March 31, 2012
[2b2k] The commoditizing and networking of facts
Ars Technica has a post about Wikidata, a proposed new project from the folks that brought you Wikipedia. From the project’s introductory page:
Many Wikipedia articles contain facts and connections to other articles that are not easily understood by a computer, like the population of a country or the place of birth of an actor. In Wikidata you will be able to enter that information in a way that makes it processable by the computer. This means that the machine can provide it in different languages, use it to create overviews of such data, like lists or charts, or answer questions that can hardly be answered automatically today.

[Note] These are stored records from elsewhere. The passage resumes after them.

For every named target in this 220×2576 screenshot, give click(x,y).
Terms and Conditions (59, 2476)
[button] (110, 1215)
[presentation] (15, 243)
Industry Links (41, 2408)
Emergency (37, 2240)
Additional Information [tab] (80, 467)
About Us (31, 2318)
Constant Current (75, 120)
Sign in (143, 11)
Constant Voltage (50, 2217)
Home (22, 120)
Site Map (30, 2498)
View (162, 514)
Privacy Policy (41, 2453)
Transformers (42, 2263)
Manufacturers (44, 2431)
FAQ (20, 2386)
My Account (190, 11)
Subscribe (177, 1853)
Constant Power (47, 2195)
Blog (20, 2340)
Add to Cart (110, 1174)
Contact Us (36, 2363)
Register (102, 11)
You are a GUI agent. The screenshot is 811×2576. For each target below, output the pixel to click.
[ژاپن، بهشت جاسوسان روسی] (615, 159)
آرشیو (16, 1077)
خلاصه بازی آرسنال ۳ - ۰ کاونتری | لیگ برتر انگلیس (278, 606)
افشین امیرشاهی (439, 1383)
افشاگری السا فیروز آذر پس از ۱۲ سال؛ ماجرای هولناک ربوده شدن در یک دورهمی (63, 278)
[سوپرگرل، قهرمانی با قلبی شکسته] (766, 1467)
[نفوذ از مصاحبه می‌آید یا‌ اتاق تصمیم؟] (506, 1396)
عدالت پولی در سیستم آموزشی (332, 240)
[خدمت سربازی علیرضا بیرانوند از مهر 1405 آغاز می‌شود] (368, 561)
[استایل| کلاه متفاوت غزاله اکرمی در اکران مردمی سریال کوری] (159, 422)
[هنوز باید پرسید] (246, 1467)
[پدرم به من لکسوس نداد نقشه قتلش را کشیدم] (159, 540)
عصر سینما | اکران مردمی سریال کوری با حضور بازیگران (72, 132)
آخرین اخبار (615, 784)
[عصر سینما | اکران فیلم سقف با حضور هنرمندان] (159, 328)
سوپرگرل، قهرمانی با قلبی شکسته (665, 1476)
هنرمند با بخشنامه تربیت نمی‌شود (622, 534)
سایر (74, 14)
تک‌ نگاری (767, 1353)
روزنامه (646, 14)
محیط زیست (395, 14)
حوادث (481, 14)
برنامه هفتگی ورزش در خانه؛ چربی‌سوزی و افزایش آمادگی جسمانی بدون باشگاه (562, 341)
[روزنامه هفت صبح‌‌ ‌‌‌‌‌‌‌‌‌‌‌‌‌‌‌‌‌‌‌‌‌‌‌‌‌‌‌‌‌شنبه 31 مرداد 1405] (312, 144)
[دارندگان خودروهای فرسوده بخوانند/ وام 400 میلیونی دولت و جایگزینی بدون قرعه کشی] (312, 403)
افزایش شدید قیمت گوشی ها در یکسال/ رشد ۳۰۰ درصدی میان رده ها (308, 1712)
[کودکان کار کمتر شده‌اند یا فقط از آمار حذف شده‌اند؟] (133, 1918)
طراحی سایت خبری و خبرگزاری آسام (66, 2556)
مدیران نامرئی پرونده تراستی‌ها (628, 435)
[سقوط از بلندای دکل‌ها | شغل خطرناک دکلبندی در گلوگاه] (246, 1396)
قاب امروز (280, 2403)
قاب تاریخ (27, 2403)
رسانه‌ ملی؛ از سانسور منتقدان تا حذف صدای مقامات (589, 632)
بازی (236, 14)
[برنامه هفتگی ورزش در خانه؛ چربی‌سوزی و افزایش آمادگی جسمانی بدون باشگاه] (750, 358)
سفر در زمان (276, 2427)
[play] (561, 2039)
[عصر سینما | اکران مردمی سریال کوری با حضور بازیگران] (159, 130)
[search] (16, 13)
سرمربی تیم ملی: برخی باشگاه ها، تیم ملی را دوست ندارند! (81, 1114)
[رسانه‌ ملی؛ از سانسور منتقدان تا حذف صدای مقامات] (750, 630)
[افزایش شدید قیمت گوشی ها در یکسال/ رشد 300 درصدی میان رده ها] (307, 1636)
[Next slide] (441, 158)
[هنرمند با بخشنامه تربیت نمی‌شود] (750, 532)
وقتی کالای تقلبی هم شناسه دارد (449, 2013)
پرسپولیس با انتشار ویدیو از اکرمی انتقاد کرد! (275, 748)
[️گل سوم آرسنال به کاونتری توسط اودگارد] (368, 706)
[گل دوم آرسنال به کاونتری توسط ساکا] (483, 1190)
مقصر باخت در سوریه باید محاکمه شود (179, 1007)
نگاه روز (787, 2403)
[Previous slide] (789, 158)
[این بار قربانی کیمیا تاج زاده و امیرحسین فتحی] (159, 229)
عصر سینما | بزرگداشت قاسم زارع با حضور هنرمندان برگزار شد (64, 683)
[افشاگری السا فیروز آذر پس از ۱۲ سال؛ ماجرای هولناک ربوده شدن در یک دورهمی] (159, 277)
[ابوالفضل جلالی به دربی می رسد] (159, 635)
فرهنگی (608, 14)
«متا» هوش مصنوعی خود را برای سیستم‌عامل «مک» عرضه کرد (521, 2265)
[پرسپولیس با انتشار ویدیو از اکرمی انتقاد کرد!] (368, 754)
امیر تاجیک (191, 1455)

Because I had some questions not addressed in the Wikidata pages that I saw, I went onto the Wikidata IRC chat (http://webchat.freenode.net/?channels=#wikimedia-wikidata) where Denny_WMDE answered some questions for me.
[11:29]
hi. I’m very interested in wikidata and am trying to write a brief blog post, and have a n00b question.
[11:29]go ahead!
[11:30]When there’s disagreement about a fact, will there be a discussion page where the differences can be worked through in public?
[11:30]two-fold answer
[11:30]1. there will be a discussion page, yes
[11:31]2. every fact can always have references accompanying it. so it is not about “does berlin really have 3.5 mio people” but about “does source X say that berlin has 3.5 mio people”
[11:31]wikidata is not about truth
[11:31]but about referenceable facts
When I asked which fact would make it into an article’s info box when the facts are contested, Denny_WMDE replied that they’re working on this, and will post a proposal for discussion.
So, on the one hand, Wikidata is further commoditizing facts: making them easier and thus less expensive to find and “consume.” Historically, this is a good thing. Literacy did this. Tables of logarithms did it. Almanacs did it. Wikipedia has commoditized a level of knowledge one up from facts. Now Wikidata is doing it for facts in a way that not only will make them easy to look up, but will enable them to serve as data in computational quests, such as finding every city with a population of at least 100,000 that has an average temperature below 60F.
On the other hand, because Wikidata is doing this commoditizing in a networked space, its facts are themselves links — “referenceable facts” are both facts that can be referenced, and simultaneously facts that come with links to their own references. This is what Too Big to Know calls “networked facts.” Those references serve at least three purposes: 1. They let us judge the reliability of the fact. 2. They give us a pointer out into the endless web of facts and references. 3. They remind us that facts are not where the human responsibility for truth ends.